Shin Jae-Pil 신재필
- Shin Jae-Pil in 2016

Personal information
- Full name: Shin Jae-Pil
- Date of birth: 25 May 1982 (age 44)
- Place of birth: South Korea
- Height: 1.85 m (6 ft 1 in)
- Position: Midfielder

Team information
- Current team: MISC-MIFA
- Number: 28

Senior career*
- Years: Team / Apps / (Gls)
- 2001–2005: Anyang LG Cheetahs / FC Seoul / 1 / (0)
- 2004–2005: → Police FC (military service)
- 2006–2009: Gimpo Hallelujah / Ansan Hallelujah / 74 / (2)
- 2010: Suwon City / 7 / (0)
- 2011–2015: Ansan Hallelujah / Goyang Hi FC / 83 / (1)
- 2015: Ezra FC / 10 / (0)
- 2015–2016: Melaka United / 12 / (0)
- 2017–: MISC-MIFA / 6 / (1)

= Shin Jae-pil =

South Korean footballer (born 1982)

Shin Jae-Pil (born 25 May 1982) is a South Korean footballer who plays as a midfielder for Malaysian club MISC-MIFA.

==Career==
Jae-pil joined Anyang LG Cheetahs in the 2001 K League draft.

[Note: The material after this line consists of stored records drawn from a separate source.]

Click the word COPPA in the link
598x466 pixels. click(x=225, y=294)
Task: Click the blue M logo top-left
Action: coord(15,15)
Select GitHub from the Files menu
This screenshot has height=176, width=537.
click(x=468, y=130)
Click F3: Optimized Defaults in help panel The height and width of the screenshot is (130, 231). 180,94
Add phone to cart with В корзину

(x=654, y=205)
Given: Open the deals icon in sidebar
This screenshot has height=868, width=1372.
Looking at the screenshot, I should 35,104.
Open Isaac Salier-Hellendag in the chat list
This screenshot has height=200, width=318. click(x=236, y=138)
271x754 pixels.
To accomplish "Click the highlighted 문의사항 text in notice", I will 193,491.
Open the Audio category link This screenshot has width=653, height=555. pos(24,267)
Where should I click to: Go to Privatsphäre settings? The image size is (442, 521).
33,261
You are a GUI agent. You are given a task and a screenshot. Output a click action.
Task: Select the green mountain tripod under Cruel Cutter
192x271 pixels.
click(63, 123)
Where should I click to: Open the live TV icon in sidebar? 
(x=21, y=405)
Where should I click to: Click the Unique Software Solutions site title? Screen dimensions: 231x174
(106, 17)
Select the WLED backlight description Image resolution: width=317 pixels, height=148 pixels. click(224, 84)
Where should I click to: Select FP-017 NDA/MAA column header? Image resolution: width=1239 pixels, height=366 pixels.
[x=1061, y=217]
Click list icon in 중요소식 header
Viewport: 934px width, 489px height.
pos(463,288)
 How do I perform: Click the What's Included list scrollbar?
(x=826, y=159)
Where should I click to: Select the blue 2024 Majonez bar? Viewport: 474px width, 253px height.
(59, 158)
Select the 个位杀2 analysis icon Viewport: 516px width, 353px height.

He moved to Ansan Hallelujah after finishing his military duty in Police FC.

Jae-pil was appointed a captain of the team before 2013 season starts.

===Melaka United===
Jae-pil joined promoted Melaka United in Malaysia Premier League from 1 January to 20 June 2016. Wearing shirt number 14.